Segment Open
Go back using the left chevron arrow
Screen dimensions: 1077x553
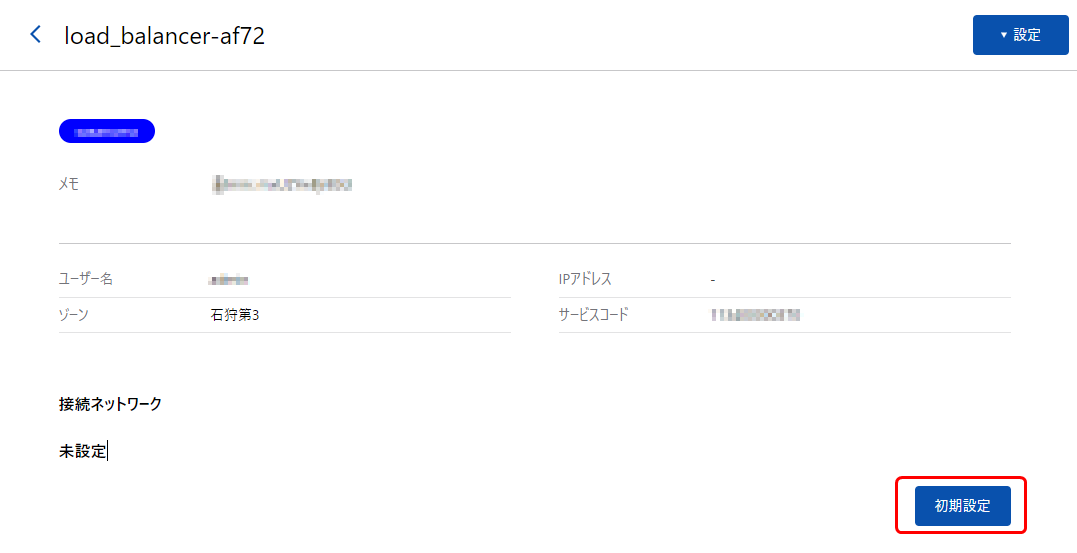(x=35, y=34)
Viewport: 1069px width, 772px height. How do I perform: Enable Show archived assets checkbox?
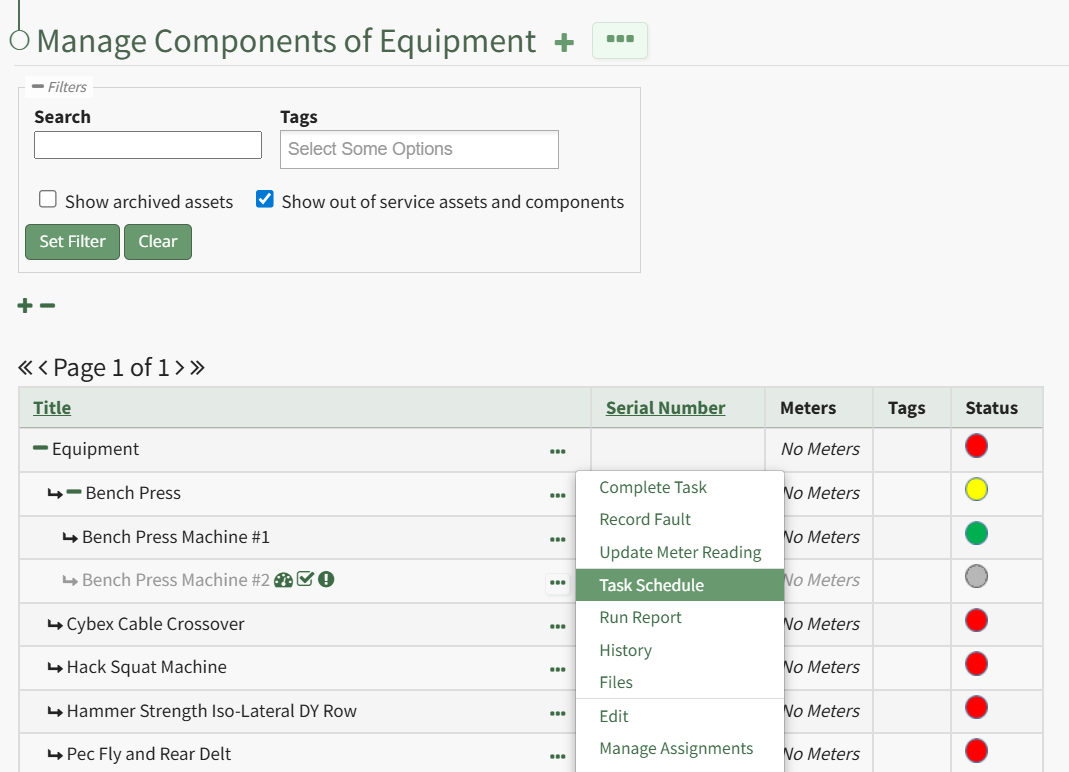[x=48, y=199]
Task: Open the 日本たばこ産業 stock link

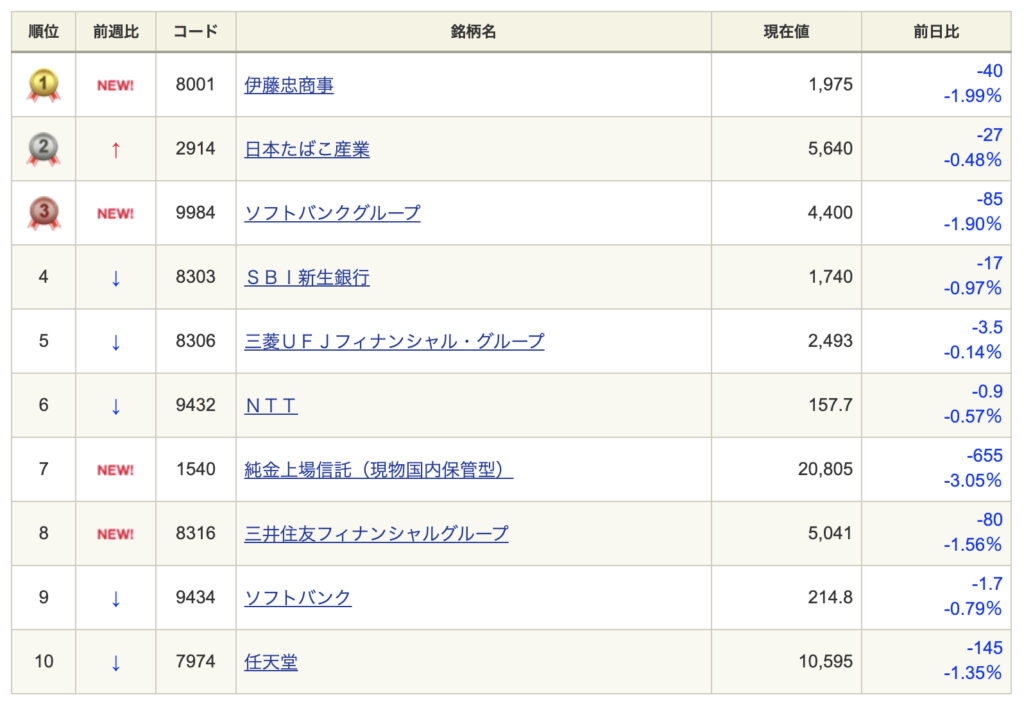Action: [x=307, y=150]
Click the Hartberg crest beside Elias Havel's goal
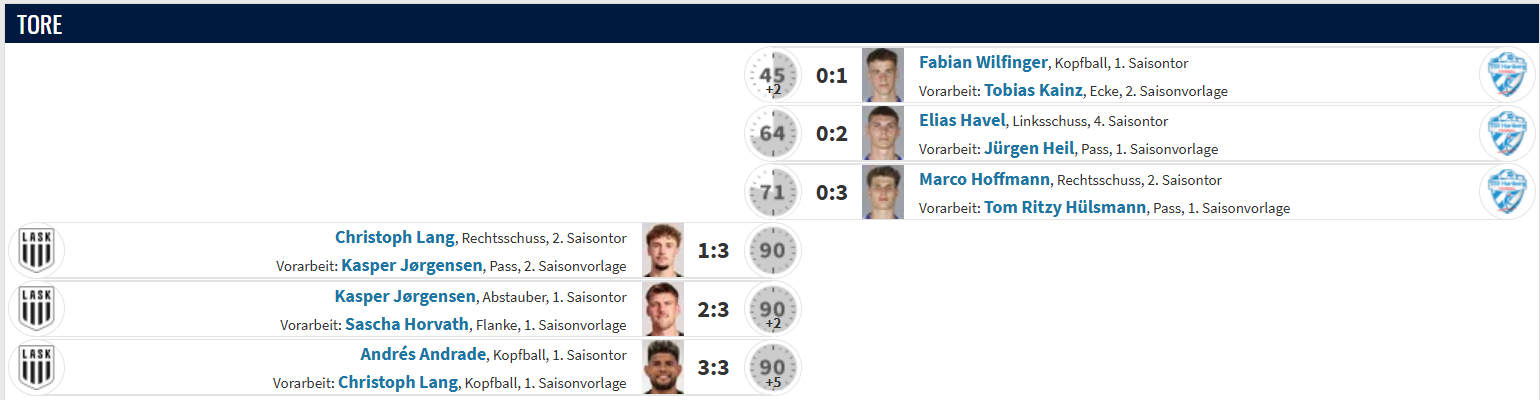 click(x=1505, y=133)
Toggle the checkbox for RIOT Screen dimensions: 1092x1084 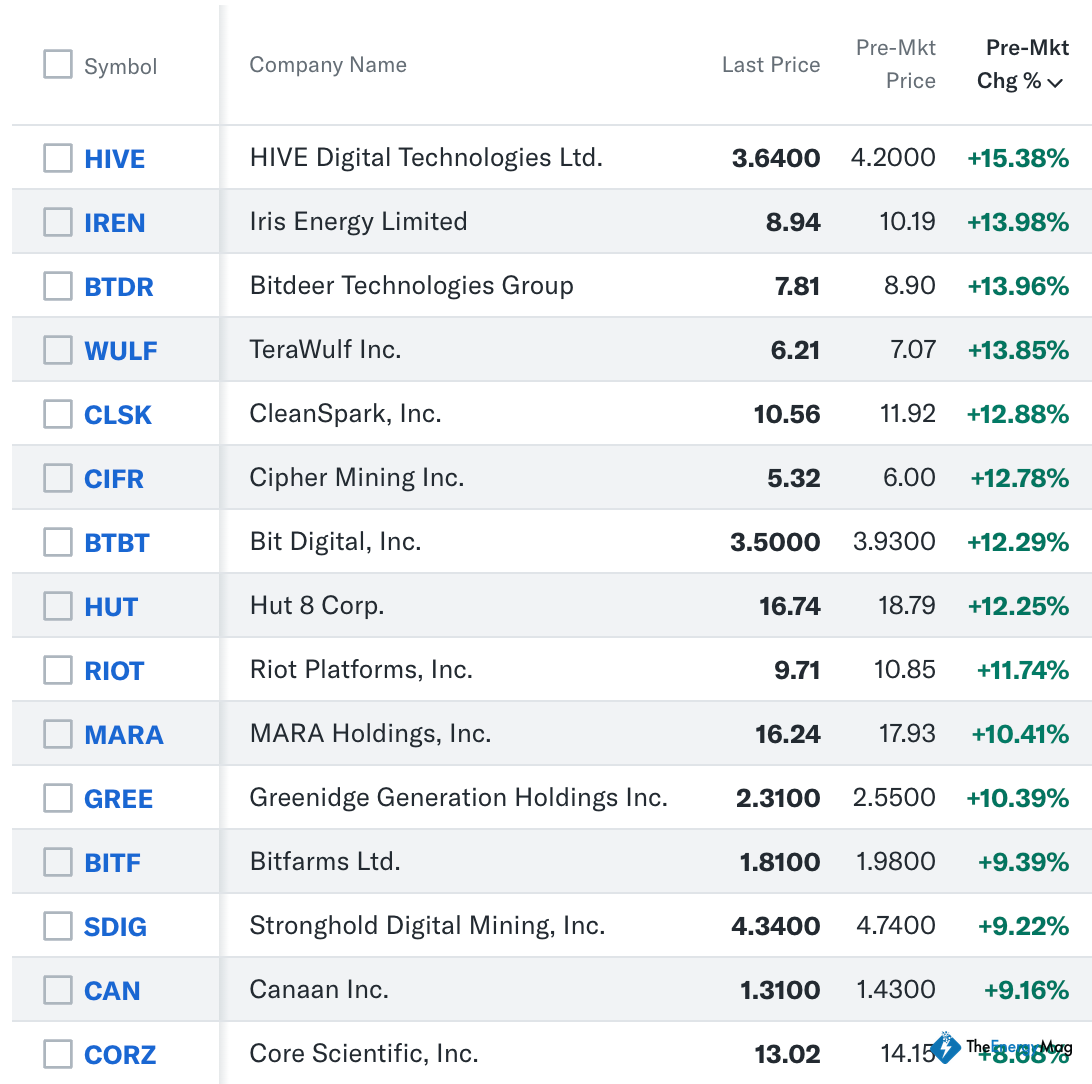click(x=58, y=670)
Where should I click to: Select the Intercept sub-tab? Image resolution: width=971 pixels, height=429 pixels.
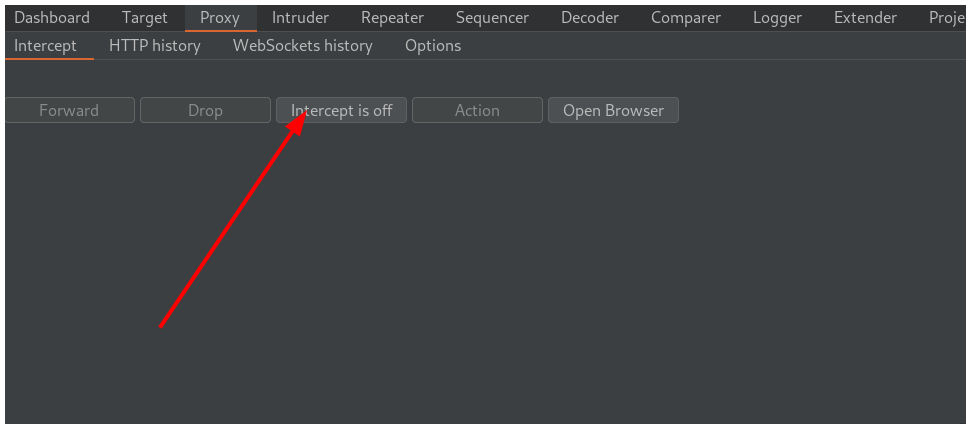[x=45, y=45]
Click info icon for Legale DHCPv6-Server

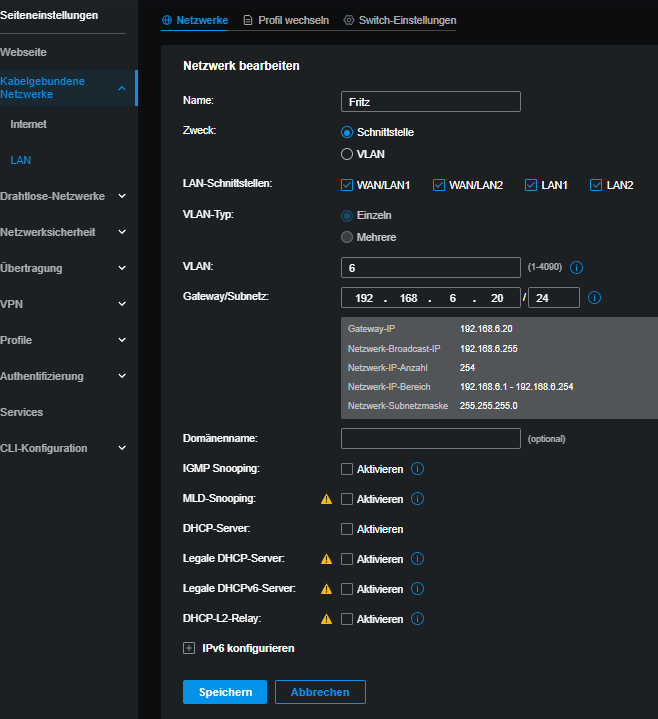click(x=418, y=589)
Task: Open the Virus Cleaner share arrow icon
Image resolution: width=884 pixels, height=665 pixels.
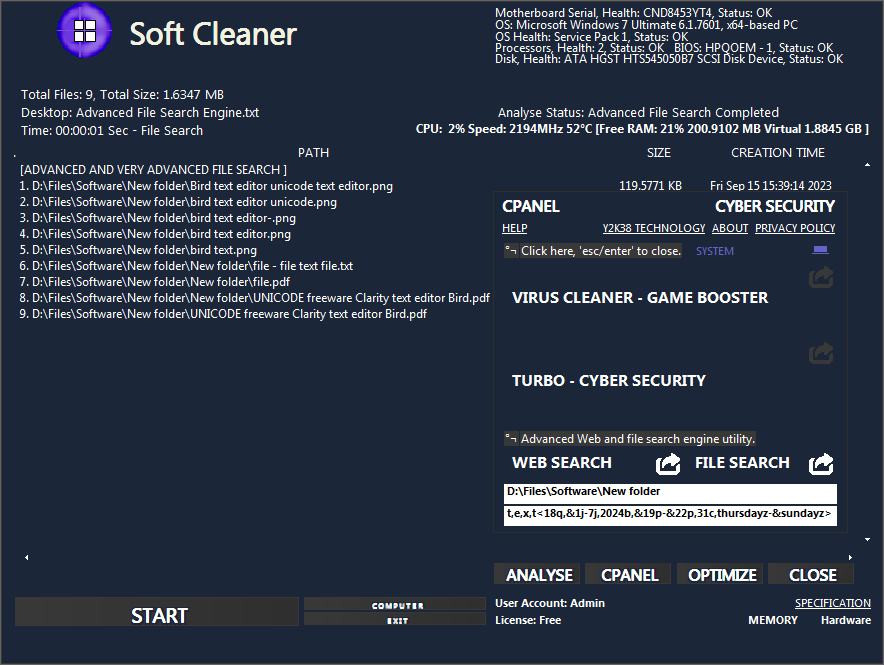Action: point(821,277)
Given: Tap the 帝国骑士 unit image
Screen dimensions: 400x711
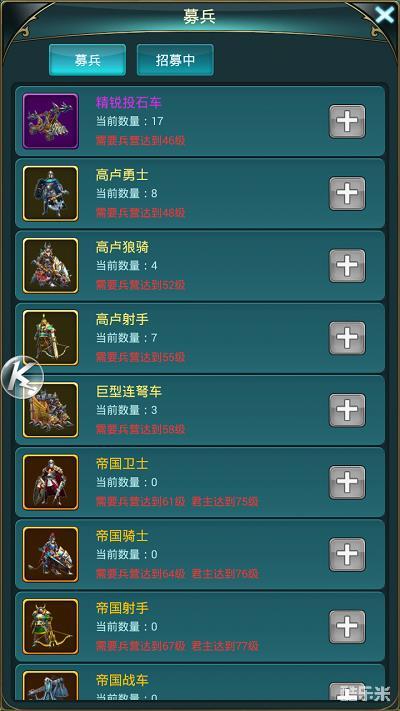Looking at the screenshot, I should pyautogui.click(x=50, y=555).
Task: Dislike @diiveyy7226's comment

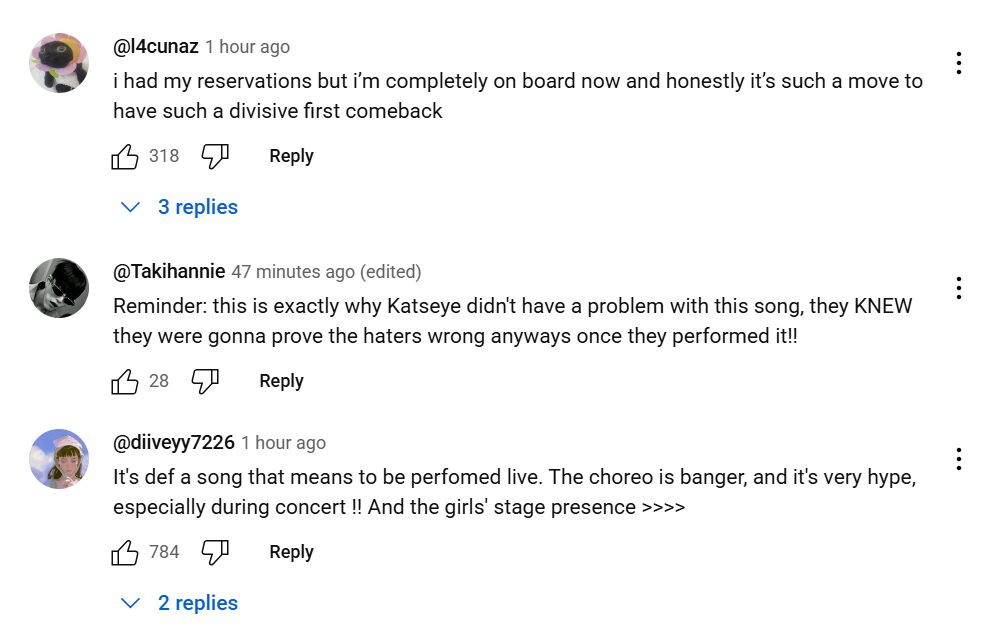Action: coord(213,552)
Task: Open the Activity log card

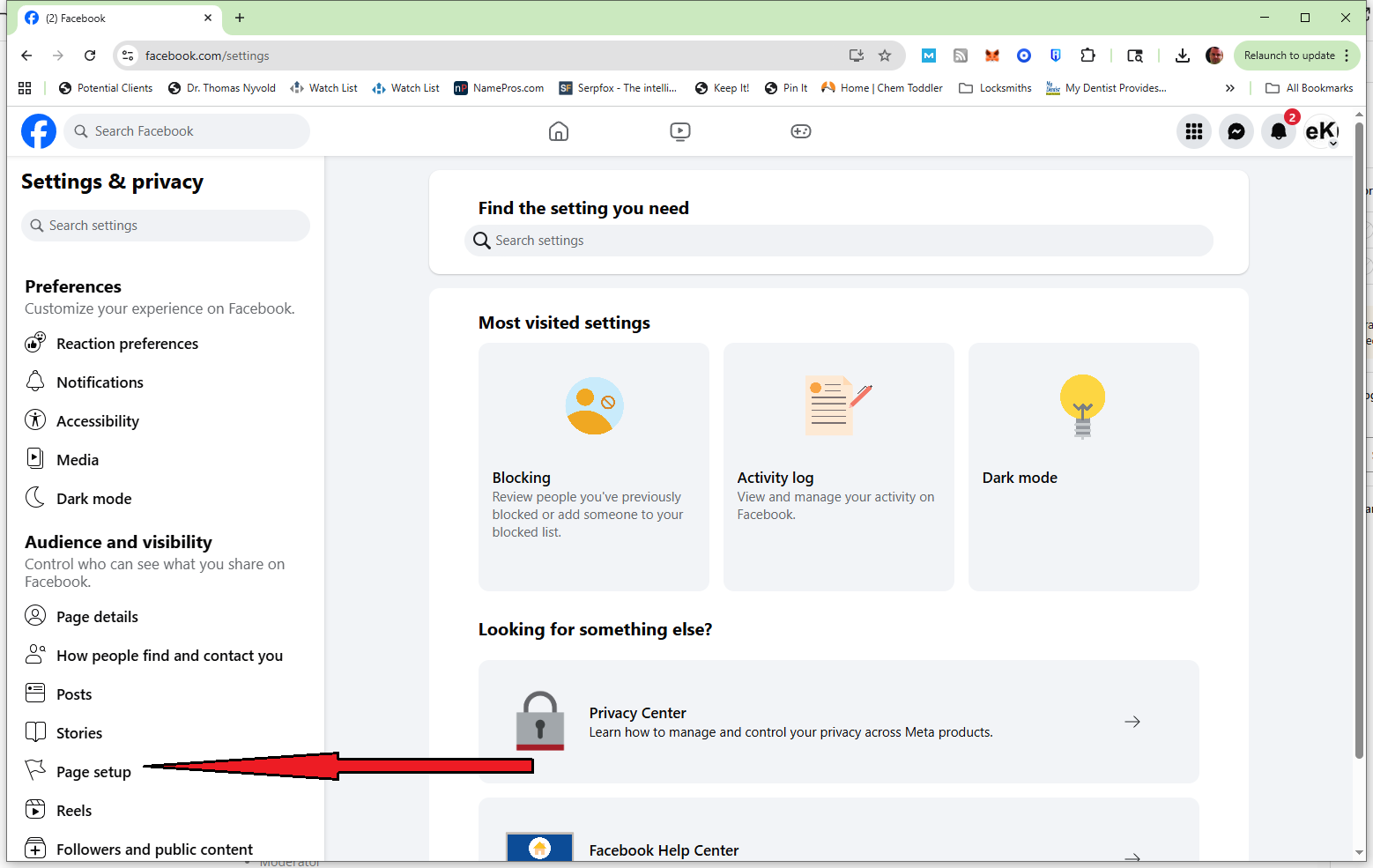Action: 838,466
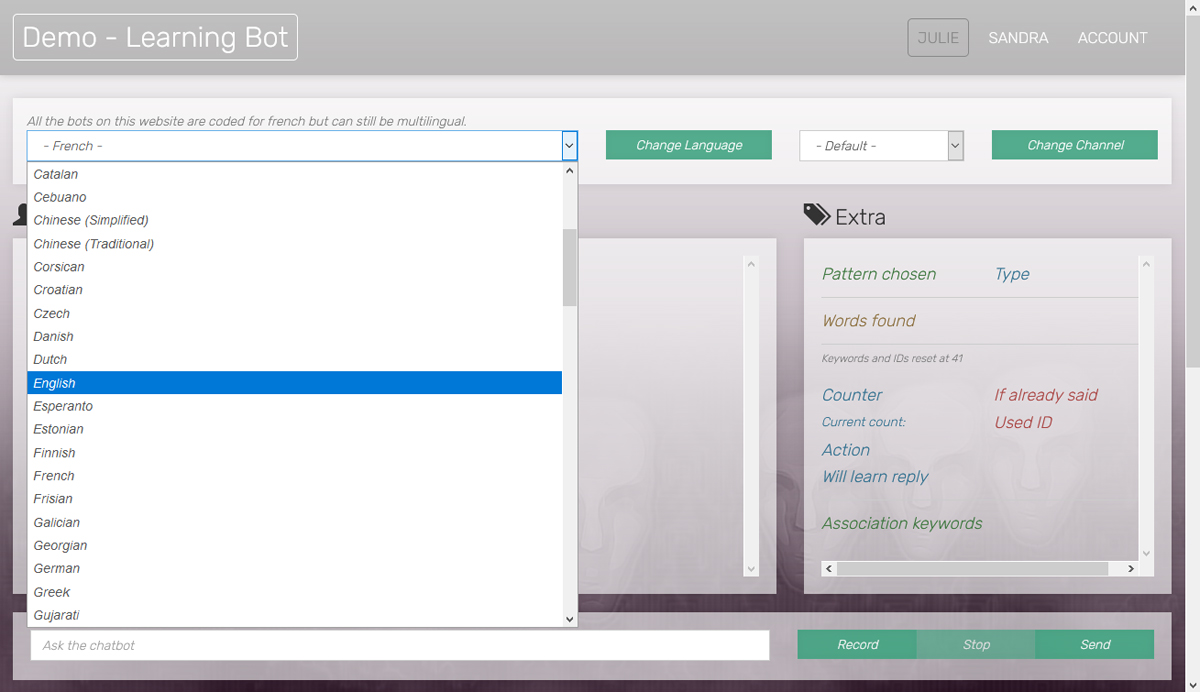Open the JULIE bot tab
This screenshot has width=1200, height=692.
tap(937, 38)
Segment Closed
◆ What is required ◆
Starting at the line that contains "Screen dimensions: 400x711", write out every line through the final line of the entries, word for word; skip any pictures.

◆ Answer to the exercise ◆
Screen dimensions: 400x711
Looking at the screenshot, I should pyautogui.click(x=50, y=555).
Task: Dislike @diiveyy7226's comment

Action: coord(213,552)
Task: Open the Activity log card

Action: 838,466
Open the JULIE bot tab
This screenshot has width=1200, height=692.
tap(937, 38)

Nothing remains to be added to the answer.